*Problem to work on*
In the article about rented carpet below, where does Interface Inc. rank among the world's carpet makers?

*Passage*
▬▬▬

CEO Seeing Green With Rented Carpet
ATLANTA — The first industrial revolution began with a spinning machine. The second, Ray Anderson hopes, will begin with rented carpet.
Anderson is founder and chairman of Interface Inc., which makes carpet and carpet tiles for offices, stores and airplanes. He is a pioneer in carpet leasing--installing and maintaining carpet for a yearly fee rather than selling it to the customer.
Rental carpet is good for the environment because it allows the manufacturer to make sure worn-out carpet is recycled rather than dumped in a landfill, said Anderson, whose company is the world’s No. 4 carpet maker.
His “Evergreen Lease” is part of a long-range plan to operate Interface without using non-replaceable resources and without producing harmful byproducts. He’s trying to prove that it’s possible to accomplish what environmental author Paul Hawken calls the second industrial revolution--when industry becomes the world’s leading environmentalist.

▬▬▬

*Dataset excerpt*
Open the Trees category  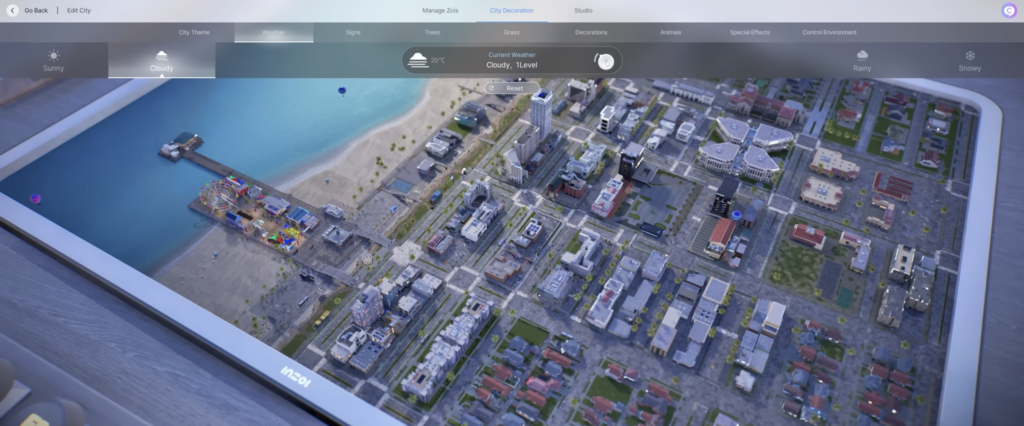point(432,32)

▬▬▬

*In response*
Fourth: it is the world's No. 4 carpet maker.